Oh, but I am being so disingenuous! Because this was never really about being a "good person", whatever that means, or accruing points, and I am hardly ever a selfless martyr. The "imperfect" pets that we encounter are by their nature, extra-special. They would have to be. Any adopted animal goes through a selection process, the special needs pets have an additional hurtle to convince someone to shell out more, at some point, for their care. They have some extra sweetness, and some extra spark, charisma or intelligence, something, that makes the people in the shelters say, this one is a keeper, let's help this one out. They compensate.

Ginger did. She wasn't merely cute, she was gorgeous, a silver and gray tabby with dramatic big green eyes, and a pink-gray nose outlined in black. And she was incredibly social: She'd climb on your lap, and then your chest, so she could cradle your face, rest her paws on your cheeks beam into your face, purring. This treatment wasn't just for us, this was for anyone who sat on our couch. At night, she slept on my pillow, and I'd wake up most mornings with her cheek on my cheek.

Most of the time I forgot about her "disability" completely. People would do the "Awww, poor kitty!" reaction when they saw her hindquarters, but I never saw anyone go pale -- it wasn't, let's say, gross, in the childish sense of the word. And it didn't really affect her daily life. At first, I worried about how Ginger would do up against our two other able-bodied cats, especially about how she'd get along with Buzzy, our 18 pound orange tabby. But she was fine. She slapped Buzzy around, stole his toy, a fishing rod-type thing with a leather tassel that he used to drag around the house in his mouth. She became the boss of everyone in just a few days. She had no trouble getting around, in fact, we nicknamed her "Rocket Ship" because when she was in a hurry, she'd get down low and she could scoot.

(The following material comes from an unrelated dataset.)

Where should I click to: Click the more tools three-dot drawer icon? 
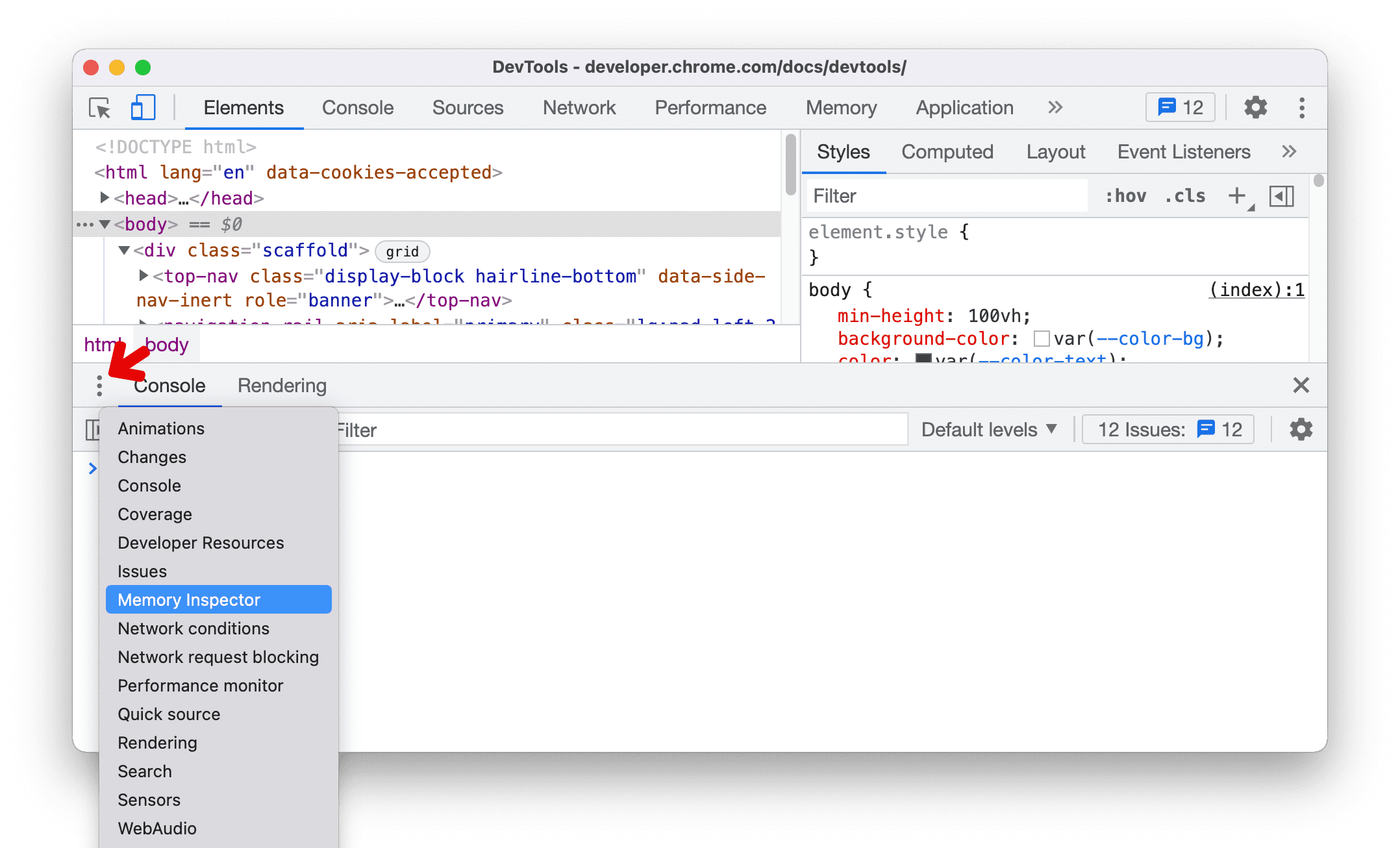tap(99, 386)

What got Ginger in the end had nothing to do with her missing leg. A couple of years ago, The Rocket Ship seemed to be orbiting at a faster pace, and she went from having tummy tending towards pudge, to being a bit skinny. She was diagnosed with a hyperthyroid. A year later, chronic renal failure. We gave her medicine twice a day, and IV fluids every night, and Ginger lived her normal happy life, until very early this past Wednesday morning, when a blood clot, possibly more than one, first paralyzed her back leg and then stopped her heart.

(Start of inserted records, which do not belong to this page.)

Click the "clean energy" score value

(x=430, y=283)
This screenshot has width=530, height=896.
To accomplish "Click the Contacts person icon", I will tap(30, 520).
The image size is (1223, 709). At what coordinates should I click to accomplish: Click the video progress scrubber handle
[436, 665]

Even with the care we gave Ginger in her last two years of life, the truth is, there are special needs cats out there -- ones that have incontinence, or ones that have a fatal disease -- that would be more work than Ginger ever was. Which is why it would be crazy for me to claim any extra karma points, for in the care she required and even in the old-age diseases that she eventually contracted, she was completely a ordinary cat. It was in the joy she gave us that she was extraordinary.

After Ginger died, in fact, I didn't think about getting another tripod, I just wanted to fill the place she had left empty. And that's when I came across the Picasso Veterinary Fund, which is a program of the Mayor's Alliance for NYC's Animals. Picasso was an abandoned pit bull with a face that could have been created by his namesake, perhaps in collaboration with Dali, his face was wavy, his nose twisted to the left and then back a bit to the right. The program created in his name funds the medical care of animals who enter the city's Animal Control and Care shelter. These are animals that would have almost certainly been euthanized. A network of the city's veterinary practices offer their services at discount, and the fund picks up the rest. Apparently, the Mayor's Alliance is responsible for reducing the euthanasia rate among NYC's animals from 74% in 2002, to 43% in 2007. And when Siobhan from the Picasso Veterinary Fund told me they happened to have a tripod -- the black cat named Jack that's now napping in a sunbeam on my couch -- that felt right.

So why, finally, were we interested in adopting an amputee? We weren't, actually. We wanted a cat that was right for us. And for us, a cat with three legs is every bit as good as cat with four legs.

You might even say that such a cat is perfect.